La vida dejó de ser igual un mes de marzo. En el de 2004, perdimos la inocencia. En el de 2020, la salud y la sensación de sentirnos invulnerables ante epidemias que creíamos lejanas y más propias de otras latitudes. El pasado lunes, la celebración del vigésimo aniversario de los atentados del 11-M recuperó viejos fantasmas. Aquellos que dividieron a la sociedad española por intereses partidistas. Las elecciones que tendrían lugar tres días después dejaron a los ciudadanos a merced de los demagogos y los oportunistas sin escrúpulos. Suyas fueron muchas de las declaraciones incendiarias que pretendían arruinar la convivencia... y que lo consiguieron. De aquellos polvos, estos lodos. La herencia envenenada de entonces la sufrimos de un tiempo a esta parte. Con la polarización de la que siguen intentando sacar tajada tantos ventajistas.
El otro cumpleaños, el de la pandemia, tampoco merece demasiada conmemoración. De los mensajes naif de los primeros meses de confinamiento se pasó a frases grandilocuentes ideadas por algún gurú de la comunicación política y terminó en decisiones muy cuestionables desde un punto de vista democrático. El miedo fue, en este caso, el arma que sirvió a muchos dirigentes para tomar decisiones arbitrarias y a unos cuantos comisionistas a hacerse de oro a cuenta de mascarillas, respiradores, y demás urgencias sanitarias.

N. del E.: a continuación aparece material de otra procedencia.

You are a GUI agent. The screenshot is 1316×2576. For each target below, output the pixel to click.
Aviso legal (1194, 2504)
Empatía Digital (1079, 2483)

20 años después. 4 años más tarde. Se decía que el tiempo lo curaba todo. Puede ser. El problema está en convertir las tragedias compartidas en munición para la demagogia. Son demasiados los que lo siguen haciendo. A todos ellos hay que seguir denunciándolos. Reprochar su cinismo y recordarles que no todo vale. Que la principal misión de la clase dirigente ha de ser la de construir puentes, no la de volarlos en cuanto se presenta la ocasión.